REQUIRED ACTION:
Please print exactly the lines from the one containing "1277x710 pixels. At" through the last line of the records, and only those. Leave out any pictures.

--- START ---

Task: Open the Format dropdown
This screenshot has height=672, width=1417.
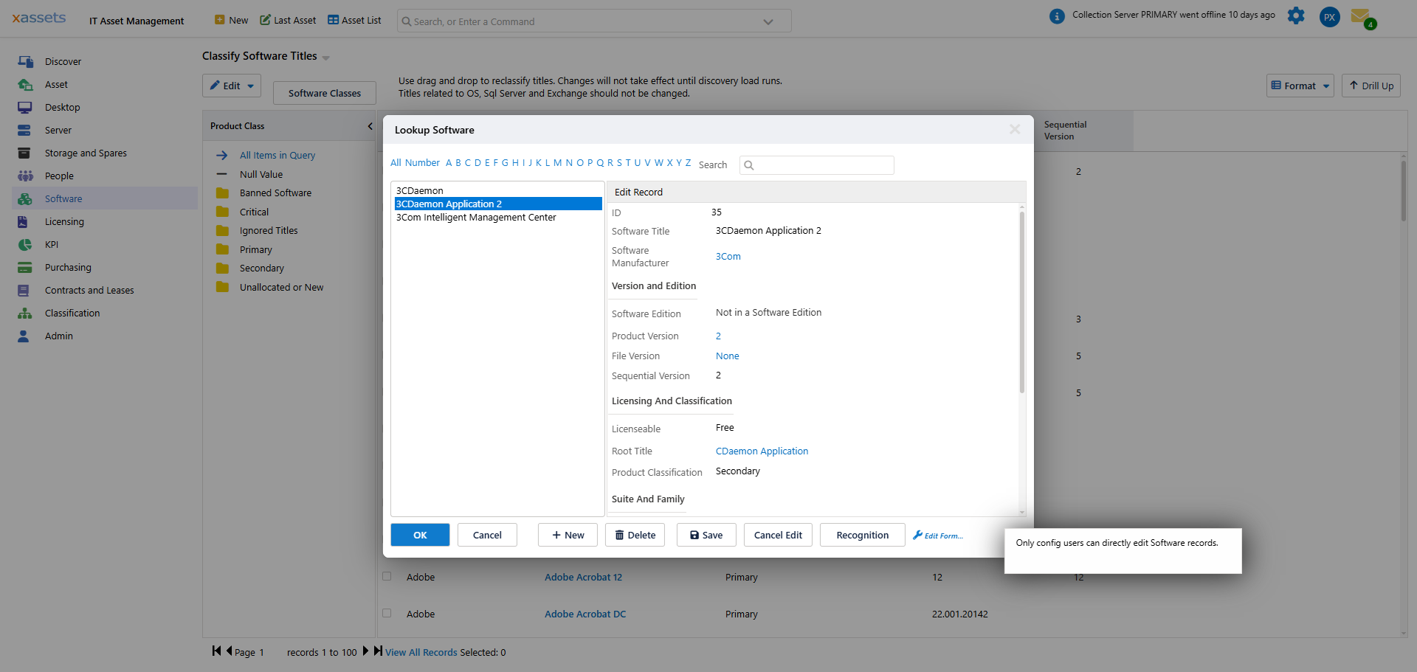Action: 1300,86
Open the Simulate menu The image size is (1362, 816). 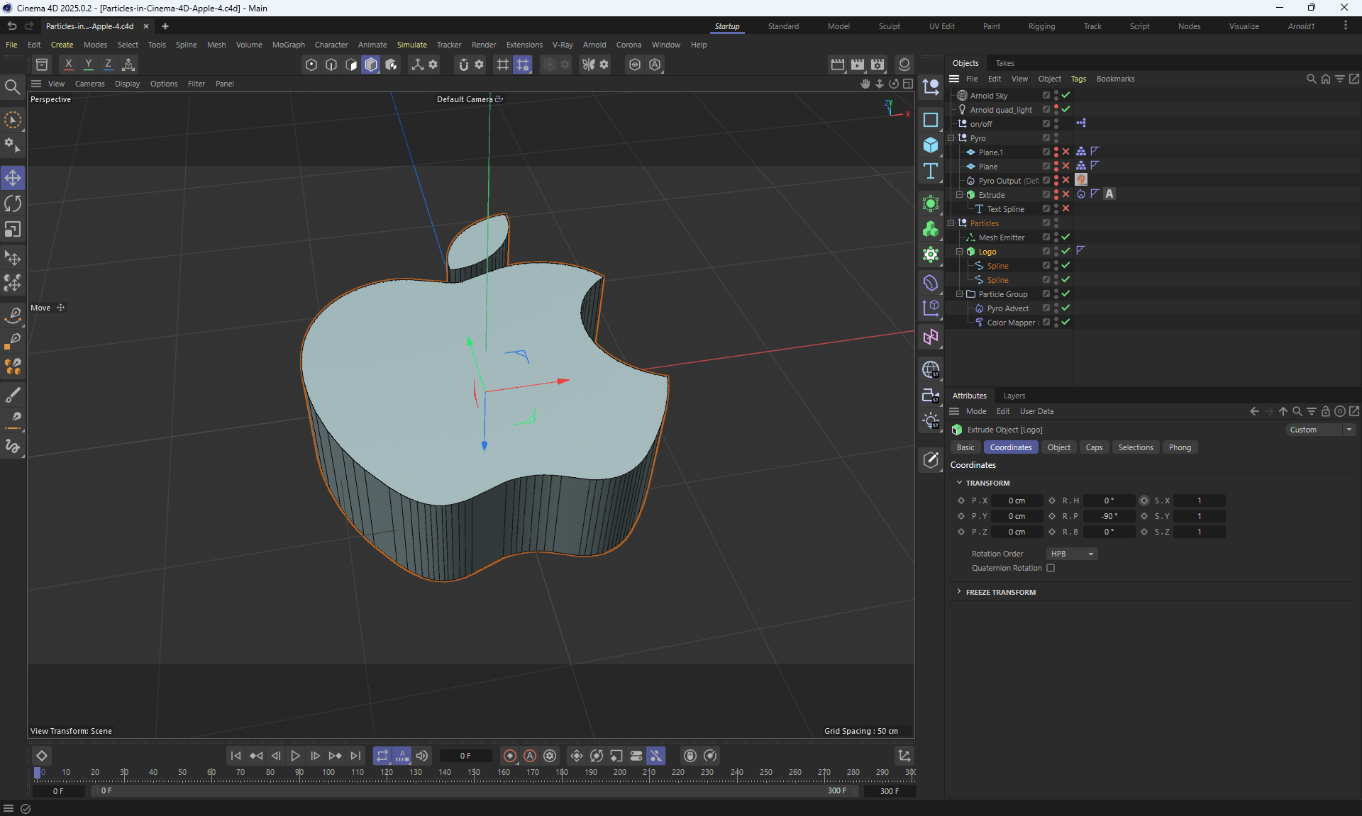pyautogui.click(x=411, y=45)
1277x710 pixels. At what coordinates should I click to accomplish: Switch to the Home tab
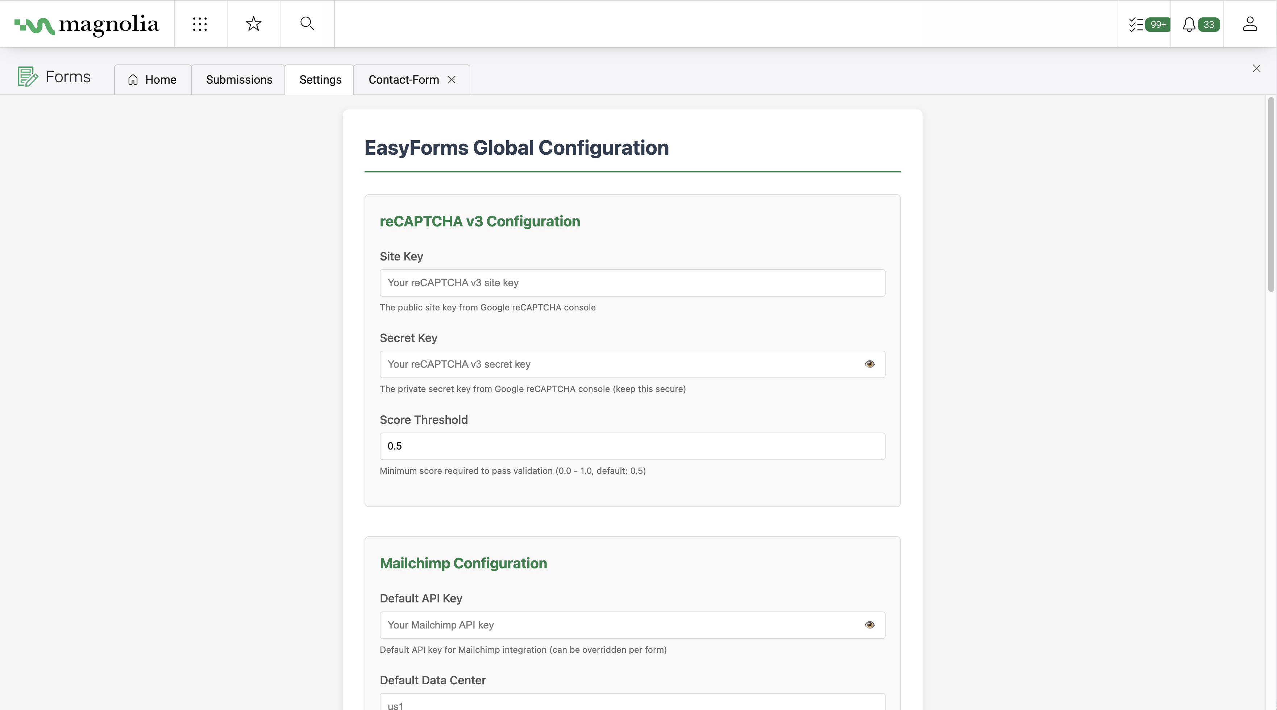[152, 80]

--- END ---

RESPONSE:
1277x710 pixels. At what coordinates should I click to accomplish: Switch to the Home tab
[152, 80]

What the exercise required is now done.